MINNEAPOLIS (WCCO) -- More than 100 law enforcement leaders across Minnesota are asking lawmakers for a minimum of $150 million a year for preschool programs.
They say early learning programs can help children develop a foundation for the future, reduce school behavior problems and cut back on the number of children who are held back in school.
Gov.

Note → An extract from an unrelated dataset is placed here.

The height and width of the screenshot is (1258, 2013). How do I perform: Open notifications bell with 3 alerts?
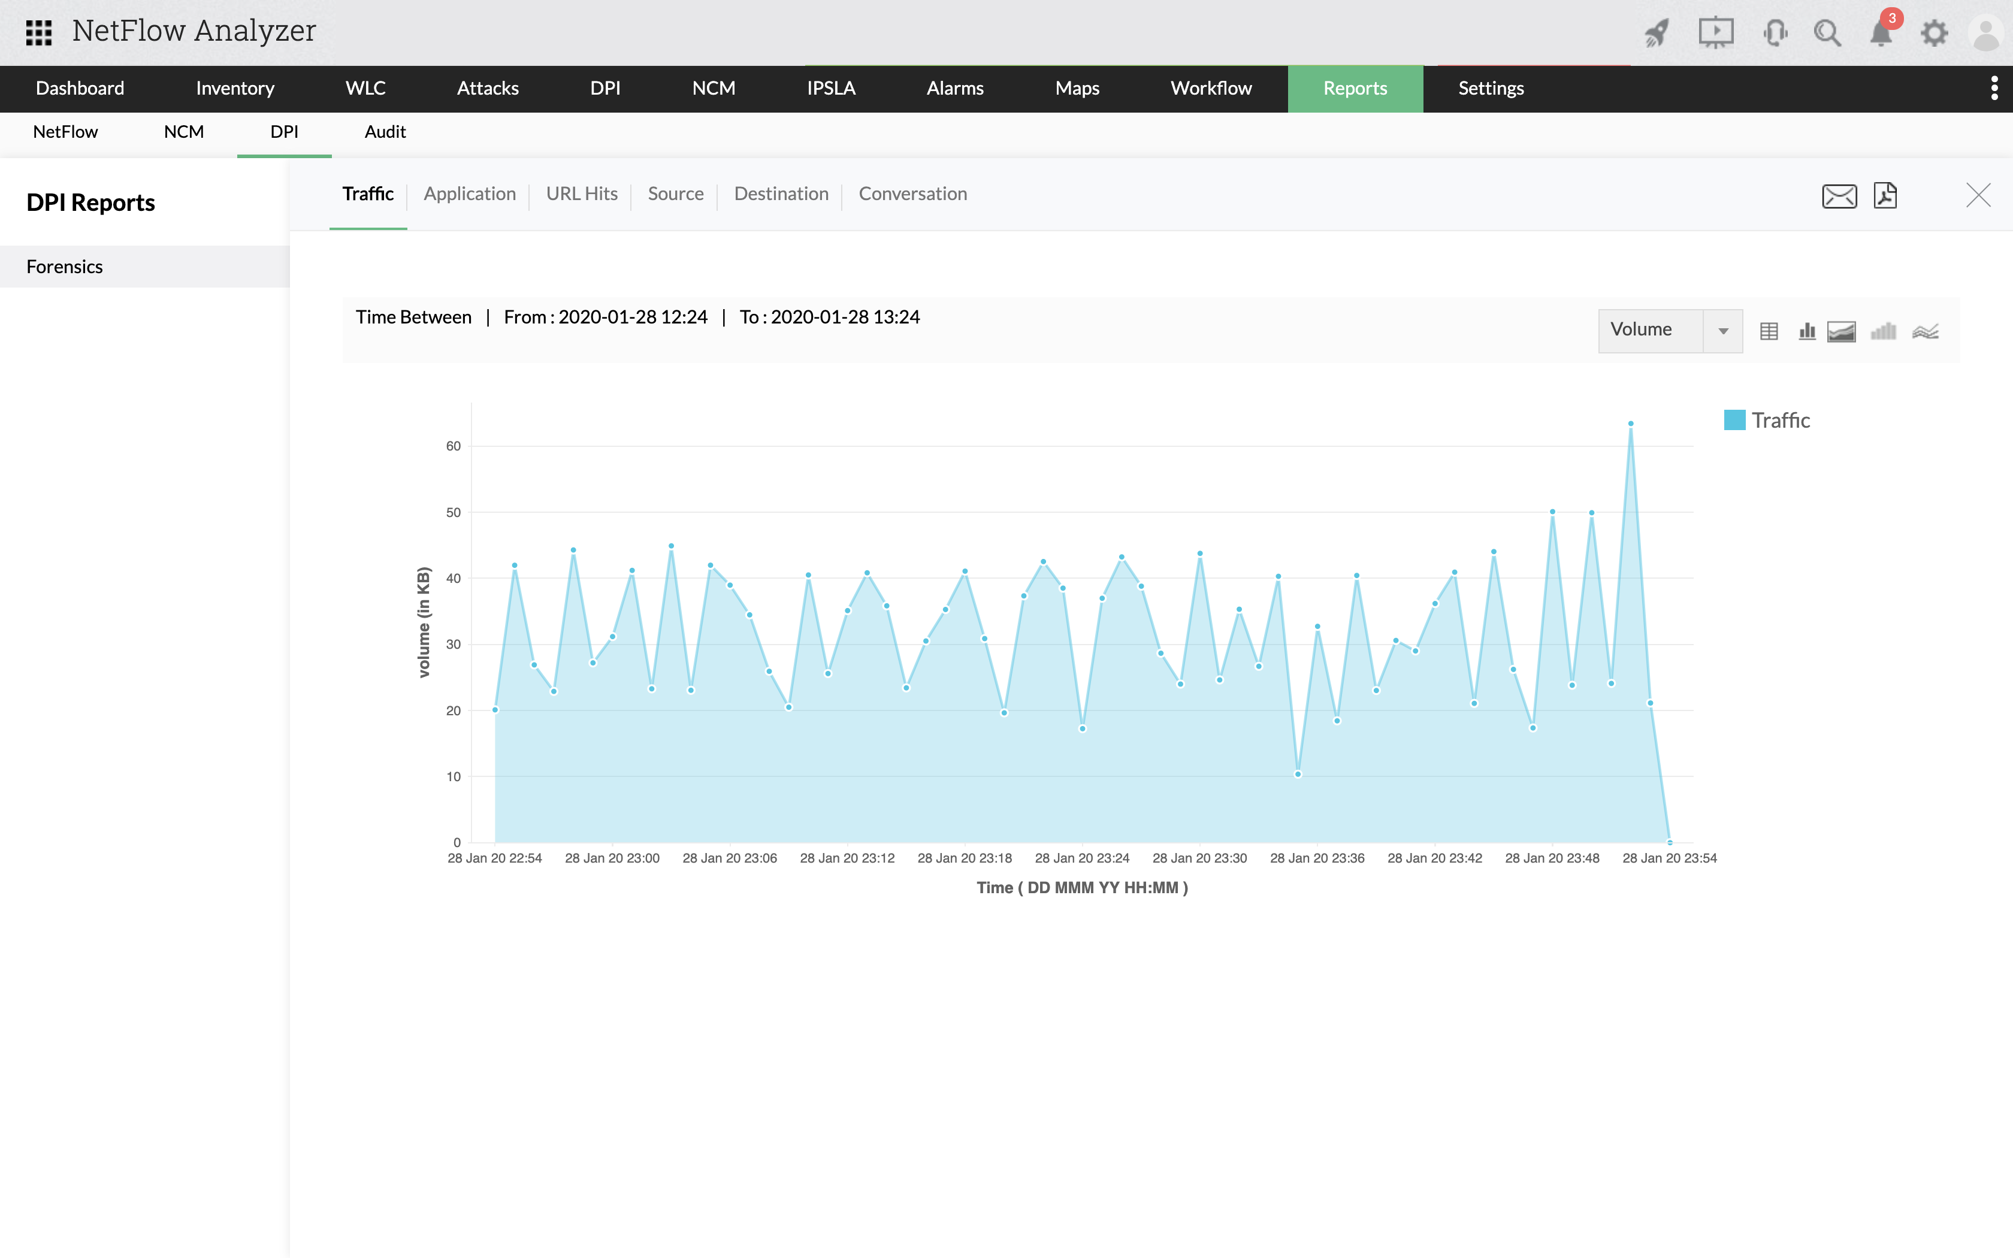pyautogui.click(x=1881, y=33)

Mark Dayton wants to send every 4-year-old to school for free and says he won't compromise on his $343 million plan for universal preschool.
Senate Democrats are proposing $70 million in early education programs, but not only for pre-K, and not for free.
House Republicans are proposing even less -- $40 million.
At a press conference Wednesday, three Twin Cities sheriffs rolled out their program, called "I'm The Guy You Pay Later." The sheriffs said their proposal of $150 million annually is worth the cost, considering they see the alternative firsthand in the field.
Ramsey County Sheriff Matthew Bostrom said it's not often very officers take someone to jail who's graduated from high school.
With only three weeks left in the legislative session, lawmakers want to invest in pre-K, but the best way to do that and how much to spend is still being debated.
Law enforcement officials say if their plan is approved, it could reduce the state's prisoners by nearly 1,000 each year and save $49 million per year in prison costs.